Pandemonium has broken out in this 1962 grand opening view of a brand new Shoppers World discount store, which was located at 6211 North Lincoln Avenue in Chicago. Shoppers World had a fairly fleeting tenure on the Chicago retailing scene, but in that time they managed to establish a decent presence in the city and select suburbs.
Shoppers World was founded in March 1956 with a single store by two ex-New Englanders, Alvin D. Star and Jerome Spier, both of whom worked as buyers for Boston’s legendary Filene’s department store chain. Eager to go into business on their own, they first considered opening a chain of ladies’ specialty stores, according to Robert Drew-Bear’s book Mass Merchandising. Upon visiting the super-successful Ann and Hope discount outlet in Cumberland, Rhode Island, they reset their sights on the world of discounting.

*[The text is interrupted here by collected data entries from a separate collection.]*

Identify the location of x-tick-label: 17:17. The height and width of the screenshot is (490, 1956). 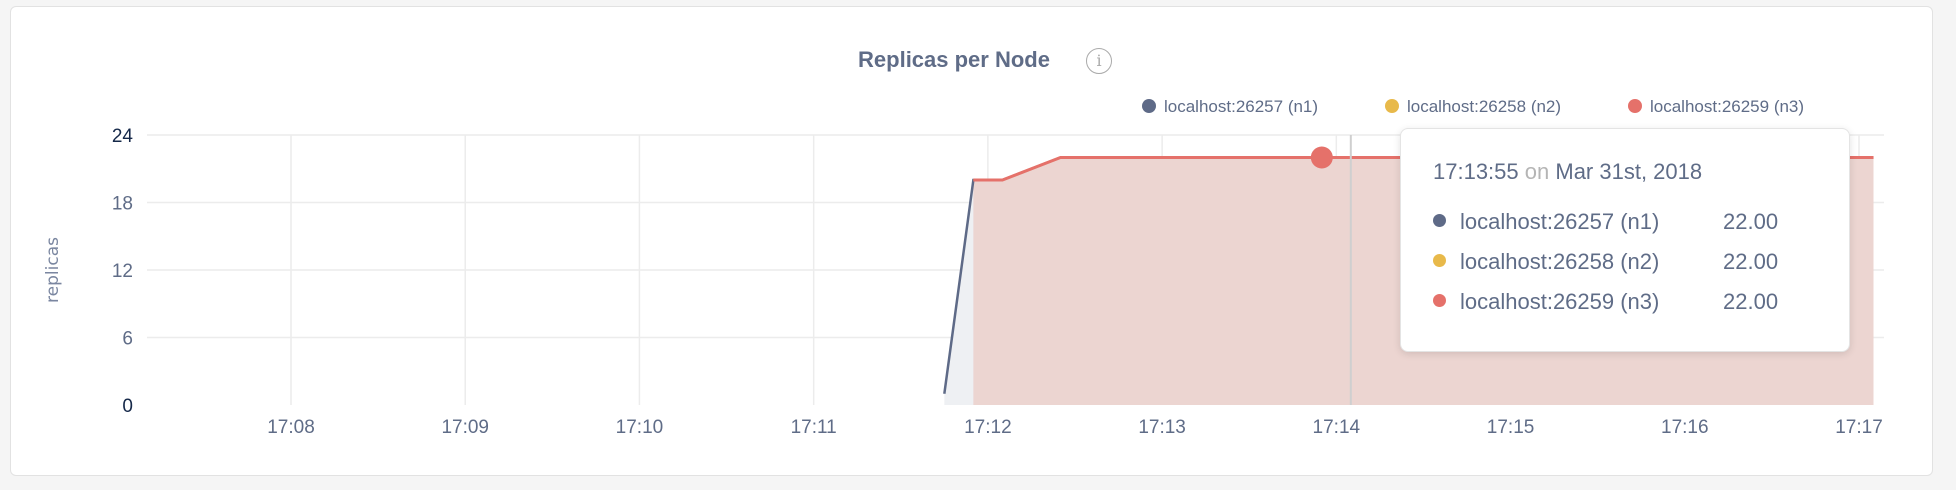
(1859, 428).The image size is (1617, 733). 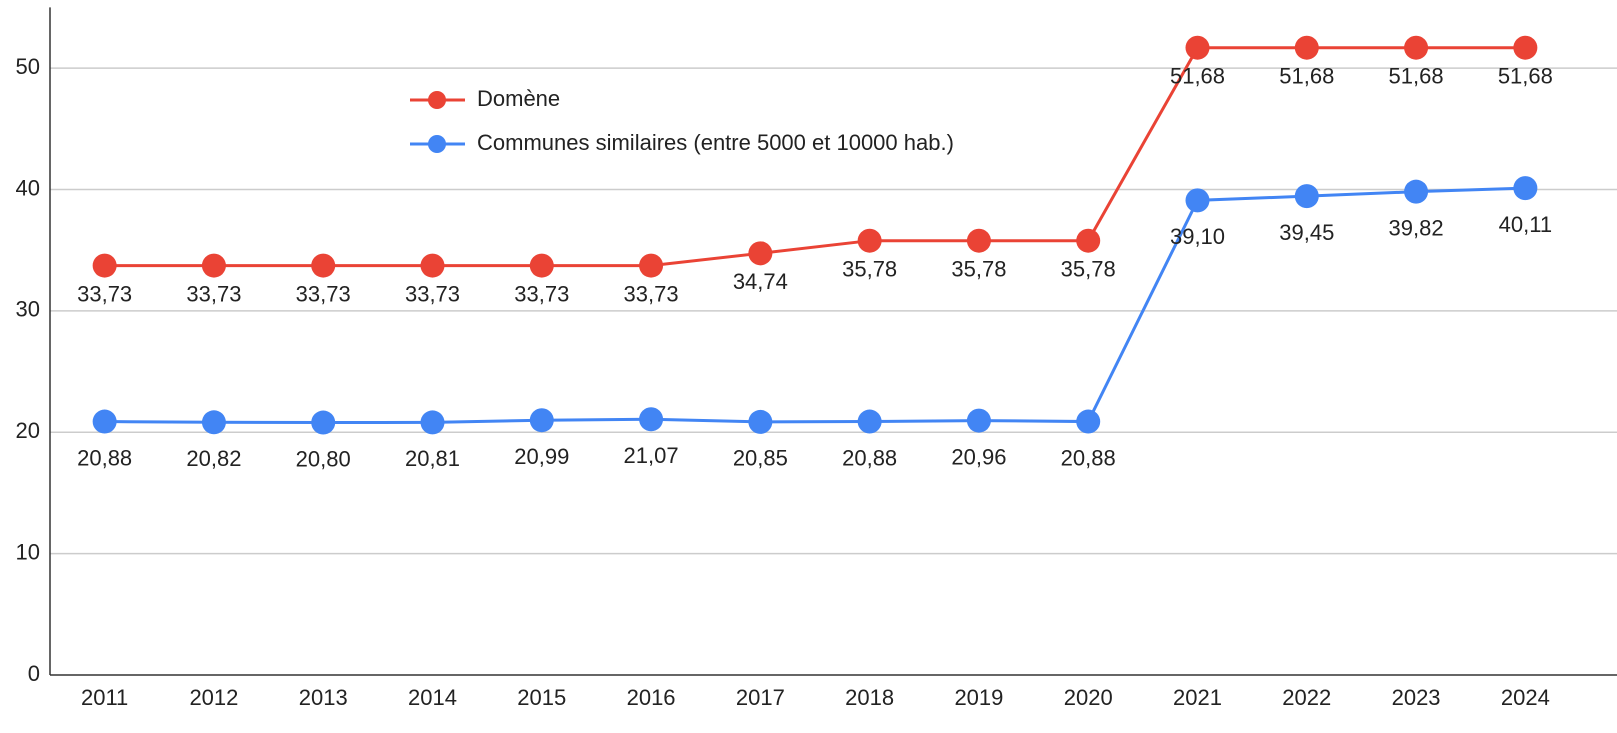 I want to click on x-tick-label: 2018, so click(x=870, y=698).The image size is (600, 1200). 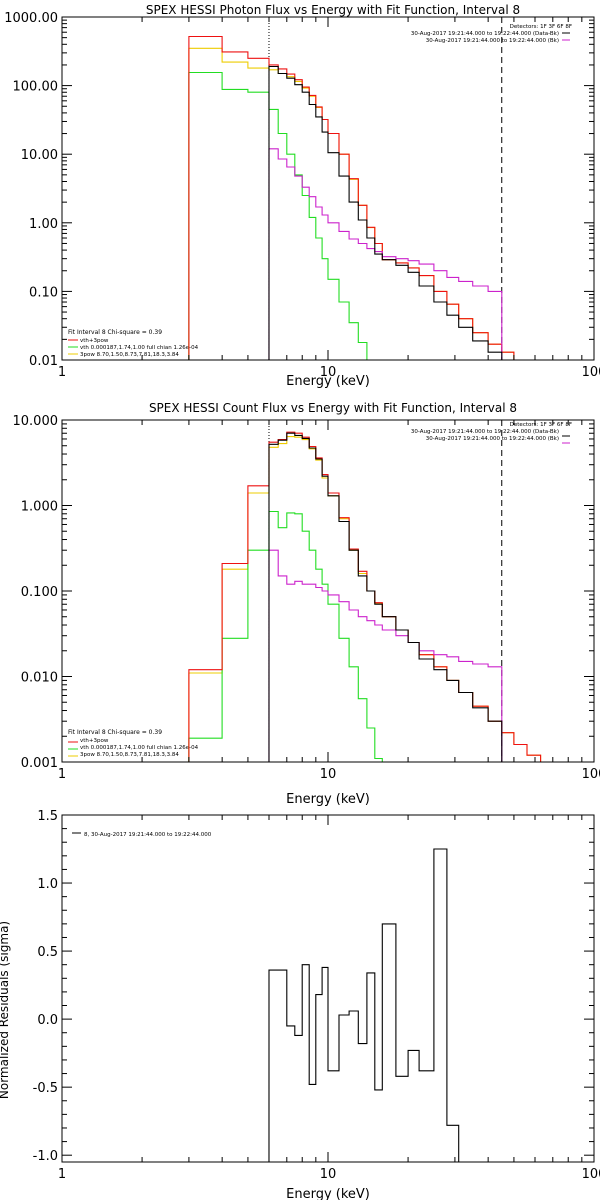 I want to click on count-flux-y-tick-label: 1.000, so click(x=40, y=508).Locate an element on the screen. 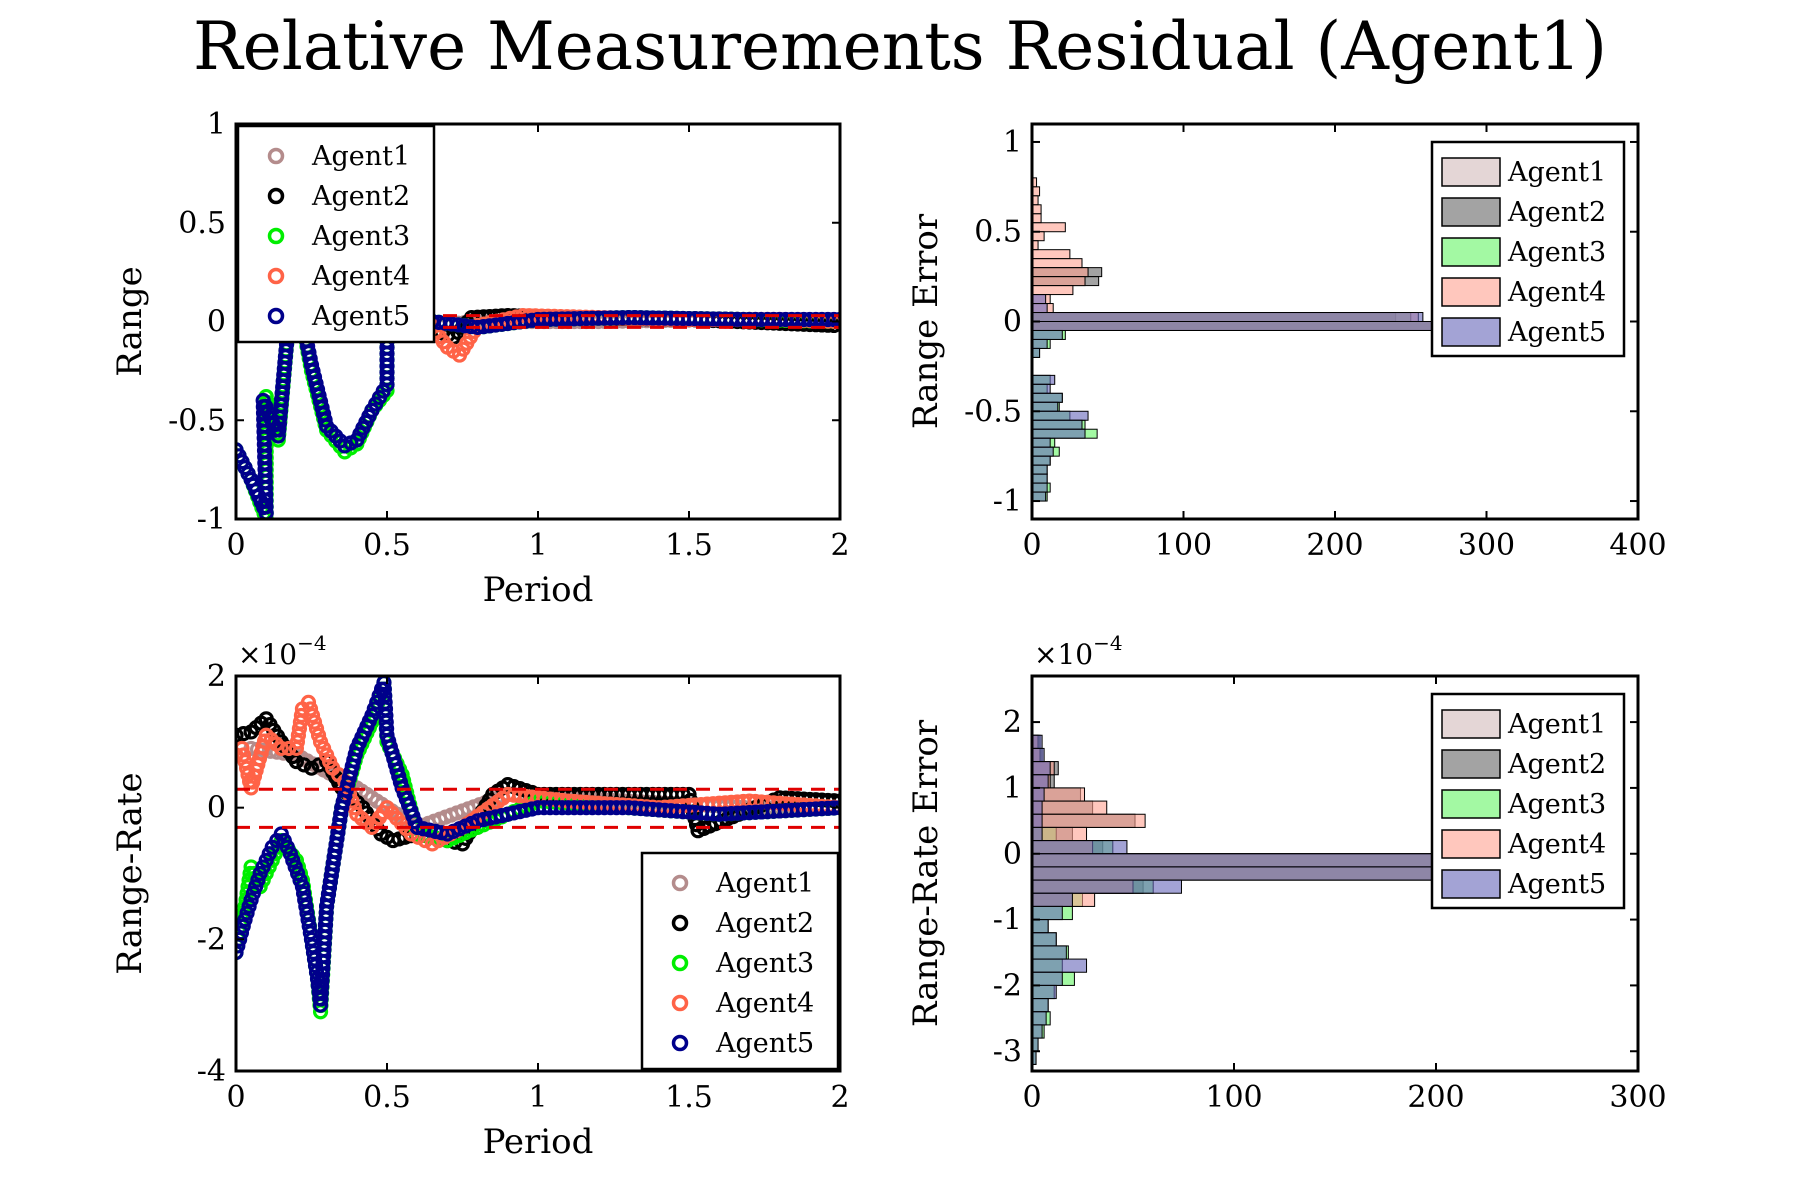  figure-title: Relative Measurements Residual (Agent1) is located at coordinates (900, 46).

After scouting a number of locations in the greater Boston area, Star and Spier decided to pull up stakes and plant their flag in Chicago instead, where Star’s brother lived. The first store was opened at the intersection of Milwaukee, Foster and Central Avenues. Some months later, Shoppers World number two opened in Cicero, followed by a third store in 1958 in Melrose Park. By 1960, a Highland, Indiana store had been added along with two more Chicago locations.
The stores sold a mix of clothing, housewares and small appliances. In their early years, like a number of discount chains, including Korvettes, Shoppers World ran afoul of the era’s “fair trade” laws, which allowed manufacturers to set a floor below which prices of certain items could not be set. The company found itself blacklisted by a number of well-known vendors, but seemed to find a creative way around that, by setting up a special “wholesale” organization under a different name to buy from those vendors, then putting the items on sale in the Shoppers World stores. Fortunately for Shoppers World and the rest of the discount store chains, most fair trade laws went the way of the dinosaur by the early sixties.
In 1961, Star and Spier sold their six-store chain to Chicago-based Aldens, which was at the time the fourth largest catalog retailer in the United States. The new parent company invested heavily in Shoppers World, growing the chain to 14 stores (ranging from 40,000 to 120,000 square feet each). There were now stores in these Chicago suburbs as well - Mount Prospect, Niles, Oak Lawn, Chicago Heights and also in Gary, Indiana as well as downstate Decatur, Illinois and one store in more distant St. Paul, Minnesota.
Aldens itself was acquired at the close of 1964 by Gamble-Skogmo, Inc., owner of several retail chains -Gambles, Skogmos and Tempo, among others with most of their locations in America’s heartland, and Clark’s and Maclean’s in Canada.
The Shoppers World story wound down pretty quickly from there, with Gamble-Skogmo’s sale of the still 14-store strong chain in 1967 to Community Discount Stores, whose name the stores took on. The Lincoln Avenue store became a Zayre after Community’s demise, then a Kmart, according to my friend Chicago history blogger Didi. A Home Depot now sits on the site. I’m not sure where the second store pictured was located, but it might possibly be the last Shoppers World store, which opened at the corner of Fullerton and Narragansett Avenues in February 1965.